===== Records provided =====

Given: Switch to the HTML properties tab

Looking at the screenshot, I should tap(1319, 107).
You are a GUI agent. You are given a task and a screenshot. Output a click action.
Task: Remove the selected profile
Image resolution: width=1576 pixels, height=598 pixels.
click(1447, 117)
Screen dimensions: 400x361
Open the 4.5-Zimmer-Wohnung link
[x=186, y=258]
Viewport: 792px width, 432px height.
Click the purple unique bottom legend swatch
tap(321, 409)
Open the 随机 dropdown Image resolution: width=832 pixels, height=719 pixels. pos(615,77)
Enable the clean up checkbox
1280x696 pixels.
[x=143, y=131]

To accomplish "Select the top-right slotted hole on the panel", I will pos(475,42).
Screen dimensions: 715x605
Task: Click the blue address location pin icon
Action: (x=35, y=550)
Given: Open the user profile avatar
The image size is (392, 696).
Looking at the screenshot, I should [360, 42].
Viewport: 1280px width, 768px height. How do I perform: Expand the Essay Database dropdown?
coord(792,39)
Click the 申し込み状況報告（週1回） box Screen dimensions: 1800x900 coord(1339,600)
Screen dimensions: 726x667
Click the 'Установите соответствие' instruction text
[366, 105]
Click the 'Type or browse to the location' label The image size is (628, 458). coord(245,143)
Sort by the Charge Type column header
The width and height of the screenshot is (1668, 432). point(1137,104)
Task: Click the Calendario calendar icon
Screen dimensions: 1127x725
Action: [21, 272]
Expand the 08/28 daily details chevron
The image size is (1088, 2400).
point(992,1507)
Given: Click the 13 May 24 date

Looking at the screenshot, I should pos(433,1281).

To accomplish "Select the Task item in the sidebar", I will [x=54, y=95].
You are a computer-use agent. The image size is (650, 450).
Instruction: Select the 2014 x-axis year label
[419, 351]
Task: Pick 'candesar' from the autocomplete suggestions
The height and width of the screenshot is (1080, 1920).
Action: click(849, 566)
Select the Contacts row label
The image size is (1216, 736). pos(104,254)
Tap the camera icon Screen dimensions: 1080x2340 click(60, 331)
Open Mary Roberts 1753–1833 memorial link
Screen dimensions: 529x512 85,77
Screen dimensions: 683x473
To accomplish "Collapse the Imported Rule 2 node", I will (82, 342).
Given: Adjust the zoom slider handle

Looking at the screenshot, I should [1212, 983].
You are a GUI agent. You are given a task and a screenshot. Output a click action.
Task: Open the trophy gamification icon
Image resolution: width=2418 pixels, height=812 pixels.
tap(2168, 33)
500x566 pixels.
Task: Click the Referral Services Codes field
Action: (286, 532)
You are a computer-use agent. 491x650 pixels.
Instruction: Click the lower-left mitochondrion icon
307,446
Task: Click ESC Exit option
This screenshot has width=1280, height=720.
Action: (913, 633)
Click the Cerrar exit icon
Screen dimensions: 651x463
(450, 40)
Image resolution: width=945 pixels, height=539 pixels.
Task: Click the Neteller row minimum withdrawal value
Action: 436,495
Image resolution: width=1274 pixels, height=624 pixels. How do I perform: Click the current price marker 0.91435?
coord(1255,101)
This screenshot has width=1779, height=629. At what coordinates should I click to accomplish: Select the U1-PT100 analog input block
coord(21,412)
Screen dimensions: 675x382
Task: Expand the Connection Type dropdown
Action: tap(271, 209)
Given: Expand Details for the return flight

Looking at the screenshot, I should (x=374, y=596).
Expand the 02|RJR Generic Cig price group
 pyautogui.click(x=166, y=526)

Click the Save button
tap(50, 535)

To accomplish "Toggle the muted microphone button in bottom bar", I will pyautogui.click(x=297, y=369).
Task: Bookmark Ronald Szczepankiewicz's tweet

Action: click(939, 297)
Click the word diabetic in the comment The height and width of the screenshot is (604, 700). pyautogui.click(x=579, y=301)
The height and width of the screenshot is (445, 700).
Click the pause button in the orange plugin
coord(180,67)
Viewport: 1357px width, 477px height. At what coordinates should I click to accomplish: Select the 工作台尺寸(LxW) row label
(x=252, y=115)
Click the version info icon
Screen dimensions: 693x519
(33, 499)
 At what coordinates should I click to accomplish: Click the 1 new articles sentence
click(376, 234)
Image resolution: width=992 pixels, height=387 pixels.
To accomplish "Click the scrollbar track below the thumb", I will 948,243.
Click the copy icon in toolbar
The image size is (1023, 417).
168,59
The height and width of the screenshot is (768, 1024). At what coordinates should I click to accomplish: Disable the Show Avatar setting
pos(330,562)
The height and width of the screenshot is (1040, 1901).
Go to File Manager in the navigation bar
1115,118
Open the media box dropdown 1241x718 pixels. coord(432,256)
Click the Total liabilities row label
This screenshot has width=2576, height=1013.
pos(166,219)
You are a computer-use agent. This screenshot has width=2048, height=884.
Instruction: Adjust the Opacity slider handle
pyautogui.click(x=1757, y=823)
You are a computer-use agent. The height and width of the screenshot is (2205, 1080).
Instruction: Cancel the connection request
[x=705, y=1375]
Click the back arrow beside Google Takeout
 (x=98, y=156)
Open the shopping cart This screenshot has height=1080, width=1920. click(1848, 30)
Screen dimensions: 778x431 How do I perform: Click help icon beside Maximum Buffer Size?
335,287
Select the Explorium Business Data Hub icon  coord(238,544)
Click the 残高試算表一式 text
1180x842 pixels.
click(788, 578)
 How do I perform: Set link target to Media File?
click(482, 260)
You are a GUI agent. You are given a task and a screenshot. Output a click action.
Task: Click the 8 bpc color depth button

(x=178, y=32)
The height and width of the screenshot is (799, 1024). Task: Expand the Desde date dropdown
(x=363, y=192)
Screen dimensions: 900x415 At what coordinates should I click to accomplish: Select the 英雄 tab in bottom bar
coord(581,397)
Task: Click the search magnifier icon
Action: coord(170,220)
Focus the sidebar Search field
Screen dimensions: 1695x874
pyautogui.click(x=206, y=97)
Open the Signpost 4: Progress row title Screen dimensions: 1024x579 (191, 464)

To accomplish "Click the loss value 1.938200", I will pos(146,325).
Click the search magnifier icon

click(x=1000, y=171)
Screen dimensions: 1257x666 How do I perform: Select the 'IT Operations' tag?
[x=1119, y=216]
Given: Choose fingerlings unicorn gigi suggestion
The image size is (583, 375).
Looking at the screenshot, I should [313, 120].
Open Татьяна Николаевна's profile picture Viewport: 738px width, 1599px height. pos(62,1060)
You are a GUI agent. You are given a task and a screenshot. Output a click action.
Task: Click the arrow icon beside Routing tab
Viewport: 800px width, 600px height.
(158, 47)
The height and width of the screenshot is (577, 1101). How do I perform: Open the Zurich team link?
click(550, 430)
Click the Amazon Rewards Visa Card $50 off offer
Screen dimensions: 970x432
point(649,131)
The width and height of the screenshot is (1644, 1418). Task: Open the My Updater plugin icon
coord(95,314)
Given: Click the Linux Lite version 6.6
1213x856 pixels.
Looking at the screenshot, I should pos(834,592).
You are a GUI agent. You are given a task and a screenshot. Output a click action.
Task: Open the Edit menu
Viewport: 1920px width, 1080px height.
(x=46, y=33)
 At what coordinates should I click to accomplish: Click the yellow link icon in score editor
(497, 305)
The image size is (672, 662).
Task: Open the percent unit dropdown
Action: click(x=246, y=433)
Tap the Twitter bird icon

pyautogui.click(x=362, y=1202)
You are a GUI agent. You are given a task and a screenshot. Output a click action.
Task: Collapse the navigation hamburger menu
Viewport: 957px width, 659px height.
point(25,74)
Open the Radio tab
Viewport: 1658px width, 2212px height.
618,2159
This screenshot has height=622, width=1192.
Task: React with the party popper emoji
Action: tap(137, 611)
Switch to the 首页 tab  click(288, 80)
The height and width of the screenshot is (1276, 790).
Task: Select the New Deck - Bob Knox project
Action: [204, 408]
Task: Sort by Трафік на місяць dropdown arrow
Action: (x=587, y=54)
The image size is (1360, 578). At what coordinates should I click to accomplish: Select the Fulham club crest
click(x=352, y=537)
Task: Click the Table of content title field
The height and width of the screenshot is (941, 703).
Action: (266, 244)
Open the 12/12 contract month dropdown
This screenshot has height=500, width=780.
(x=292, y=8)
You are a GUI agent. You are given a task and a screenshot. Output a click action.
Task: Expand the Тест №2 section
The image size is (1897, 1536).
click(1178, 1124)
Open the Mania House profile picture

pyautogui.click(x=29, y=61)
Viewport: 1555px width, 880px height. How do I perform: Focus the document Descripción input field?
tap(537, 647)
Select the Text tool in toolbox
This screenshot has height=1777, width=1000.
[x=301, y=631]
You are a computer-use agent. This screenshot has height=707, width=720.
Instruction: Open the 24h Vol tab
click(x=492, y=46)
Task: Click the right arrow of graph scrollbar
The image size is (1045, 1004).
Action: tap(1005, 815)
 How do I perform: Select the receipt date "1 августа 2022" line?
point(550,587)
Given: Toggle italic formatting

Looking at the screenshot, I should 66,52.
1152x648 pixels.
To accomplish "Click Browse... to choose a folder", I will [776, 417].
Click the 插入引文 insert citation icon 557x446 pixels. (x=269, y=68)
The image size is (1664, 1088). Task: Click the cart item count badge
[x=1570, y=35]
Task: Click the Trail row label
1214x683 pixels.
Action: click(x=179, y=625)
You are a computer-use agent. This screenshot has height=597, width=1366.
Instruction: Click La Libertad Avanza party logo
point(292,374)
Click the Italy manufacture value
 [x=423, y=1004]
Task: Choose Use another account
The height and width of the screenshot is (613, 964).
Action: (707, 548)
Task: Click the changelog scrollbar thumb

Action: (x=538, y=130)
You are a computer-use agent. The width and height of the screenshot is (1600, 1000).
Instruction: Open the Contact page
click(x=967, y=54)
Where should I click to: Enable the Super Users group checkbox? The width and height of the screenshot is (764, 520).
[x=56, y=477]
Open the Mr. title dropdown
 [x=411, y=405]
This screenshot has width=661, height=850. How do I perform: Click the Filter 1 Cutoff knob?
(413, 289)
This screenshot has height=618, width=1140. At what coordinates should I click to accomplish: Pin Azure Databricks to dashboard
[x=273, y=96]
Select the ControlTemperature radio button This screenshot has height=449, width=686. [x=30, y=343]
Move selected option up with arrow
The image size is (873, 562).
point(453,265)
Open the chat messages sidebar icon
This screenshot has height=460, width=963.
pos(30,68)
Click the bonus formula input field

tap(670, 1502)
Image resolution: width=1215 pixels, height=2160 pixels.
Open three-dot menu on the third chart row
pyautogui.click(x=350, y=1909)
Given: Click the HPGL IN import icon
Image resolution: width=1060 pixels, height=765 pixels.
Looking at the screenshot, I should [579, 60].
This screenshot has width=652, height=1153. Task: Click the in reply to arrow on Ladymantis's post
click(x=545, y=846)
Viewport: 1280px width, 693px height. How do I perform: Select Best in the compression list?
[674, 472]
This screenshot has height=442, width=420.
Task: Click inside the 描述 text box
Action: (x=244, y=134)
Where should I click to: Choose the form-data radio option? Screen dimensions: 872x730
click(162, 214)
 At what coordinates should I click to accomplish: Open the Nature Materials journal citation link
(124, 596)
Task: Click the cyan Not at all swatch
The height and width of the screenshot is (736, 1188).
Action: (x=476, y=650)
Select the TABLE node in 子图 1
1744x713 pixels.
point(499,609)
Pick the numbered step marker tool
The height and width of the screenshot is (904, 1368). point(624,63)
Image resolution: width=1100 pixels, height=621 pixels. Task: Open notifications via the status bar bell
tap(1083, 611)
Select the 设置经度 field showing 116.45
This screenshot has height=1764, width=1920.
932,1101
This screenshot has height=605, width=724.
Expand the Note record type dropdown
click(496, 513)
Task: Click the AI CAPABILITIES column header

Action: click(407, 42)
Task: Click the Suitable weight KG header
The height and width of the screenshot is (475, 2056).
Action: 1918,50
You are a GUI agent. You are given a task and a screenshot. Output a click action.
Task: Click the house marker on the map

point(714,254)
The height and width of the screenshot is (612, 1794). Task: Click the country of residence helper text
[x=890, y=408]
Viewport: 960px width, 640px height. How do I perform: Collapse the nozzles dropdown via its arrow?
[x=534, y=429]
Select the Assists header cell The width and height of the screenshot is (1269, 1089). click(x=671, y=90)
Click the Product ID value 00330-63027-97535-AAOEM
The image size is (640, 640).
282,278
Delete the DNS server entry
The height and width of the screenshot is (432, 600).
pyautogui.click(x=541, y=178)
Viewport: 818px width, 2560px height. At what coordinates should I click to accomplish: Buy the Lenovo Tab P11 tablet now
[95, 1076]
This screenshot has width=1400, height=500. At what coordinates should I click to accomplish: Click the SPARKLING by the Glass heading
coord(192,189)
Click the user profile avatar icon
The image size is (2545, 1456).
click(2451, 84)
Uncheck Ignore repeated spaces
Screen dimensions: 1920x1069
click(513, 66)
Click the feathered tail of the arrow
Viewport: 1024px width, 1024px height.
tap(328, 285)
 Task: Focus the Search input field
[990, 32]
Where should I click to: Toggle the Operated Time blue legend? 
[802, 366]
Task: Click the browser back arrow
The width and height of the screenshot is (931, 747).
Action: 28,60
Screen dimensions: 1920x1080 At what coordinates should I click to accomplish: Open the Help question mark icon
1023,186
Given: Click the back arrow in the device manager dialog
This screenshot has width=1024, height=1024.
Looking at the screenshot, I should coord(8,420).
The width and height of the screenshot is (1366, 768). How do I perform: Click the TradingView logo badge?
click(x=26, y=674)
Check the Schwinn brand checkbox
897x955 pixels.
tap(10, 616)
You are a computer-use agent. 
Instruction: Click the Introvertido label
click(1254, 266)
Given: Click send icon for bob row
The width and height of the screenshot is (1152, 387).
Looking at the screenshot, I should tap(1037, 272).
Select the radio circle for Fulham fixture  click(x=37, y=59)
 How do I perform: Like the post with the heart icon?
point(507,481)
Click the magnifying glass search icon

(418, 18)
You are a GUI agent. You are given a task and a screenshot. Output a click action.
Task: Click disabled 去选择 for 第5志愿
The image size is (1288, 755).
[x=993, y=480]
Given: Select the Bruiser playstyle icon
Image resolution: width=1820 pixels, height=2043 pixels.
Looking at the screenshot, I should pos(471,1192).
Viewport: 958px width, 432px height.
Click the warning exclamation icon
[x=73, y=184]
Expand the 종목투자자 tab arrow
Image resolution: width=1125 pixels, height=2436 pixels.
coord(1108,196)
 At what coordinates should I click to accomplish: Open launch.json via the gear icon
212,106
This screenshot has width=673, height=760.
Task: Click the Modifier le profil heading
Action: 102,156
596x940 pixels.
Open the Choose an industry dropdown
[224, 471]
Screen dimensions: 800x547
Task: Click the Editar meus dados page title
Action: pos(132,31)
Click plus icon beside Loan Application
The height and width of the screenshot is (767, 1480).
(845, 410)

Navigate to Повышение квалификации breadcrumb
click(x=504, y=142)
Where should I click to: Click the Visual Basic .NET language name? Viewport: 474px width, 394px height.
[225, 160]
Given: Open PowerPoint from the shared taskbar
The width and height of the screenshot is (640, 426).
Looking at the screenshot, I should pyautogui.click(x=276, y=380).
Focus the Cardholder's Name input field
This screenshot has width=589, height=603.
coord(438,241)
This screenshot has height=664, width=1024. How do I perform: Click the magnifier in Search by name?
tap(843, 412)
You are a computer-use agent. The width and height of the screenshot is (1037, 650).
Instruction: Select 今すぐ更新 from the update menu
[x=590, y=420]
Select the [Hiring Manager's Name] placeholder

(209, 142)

=====

## Problem requirements
The lines to copy are those above that contain "node".

## Response to this task
To accomplish "Collapse the Imported Rule 2 node", I will (82, 342).
Select the TABLE node in 子图 1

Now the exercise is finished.